» **Exercise directions**:
Identify each line in the records below that contains the word "округа", and copy it.

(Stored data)
- - -

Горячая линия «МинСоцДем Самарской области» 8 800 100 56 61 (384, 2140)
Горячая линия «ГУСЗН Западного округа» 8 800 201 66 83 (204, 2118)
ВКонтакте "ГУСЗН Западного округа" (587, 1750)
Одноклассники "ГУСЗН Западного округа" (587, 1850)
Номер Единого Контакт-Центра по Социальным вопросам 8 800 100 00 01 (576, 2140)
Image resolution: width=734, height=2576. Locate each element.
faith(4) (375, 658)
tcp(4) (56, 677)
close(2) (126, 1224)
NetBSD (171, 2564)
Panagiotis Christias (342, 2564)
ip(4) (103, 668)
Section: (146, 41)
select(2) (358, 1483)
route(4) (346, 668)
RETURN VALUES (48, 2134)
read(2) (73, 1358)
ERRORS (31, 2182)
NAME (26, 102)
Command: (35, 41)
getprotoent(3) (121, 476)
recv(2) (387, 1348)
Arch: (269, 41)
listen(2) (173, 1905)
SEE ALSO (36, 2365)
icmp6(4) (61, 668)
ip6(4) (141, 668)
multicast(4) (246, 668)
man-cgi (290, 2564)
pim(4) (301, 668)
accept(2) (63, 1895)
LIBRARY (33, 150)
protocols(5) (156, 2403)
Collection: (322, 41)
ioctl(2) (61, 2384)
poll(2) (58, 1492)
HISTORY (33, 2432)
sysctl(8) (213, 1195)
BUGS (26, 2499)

- - -

» **Expected output**:
Горячая линия «ГУСЗН Западного округа» 8 800 201 66 83 (204, 2118)
ВКонтакте "ГУСЗН Западного округа" (587, 1750)
Одноклассники "ГУСЗН Западного округа" (587, 1850)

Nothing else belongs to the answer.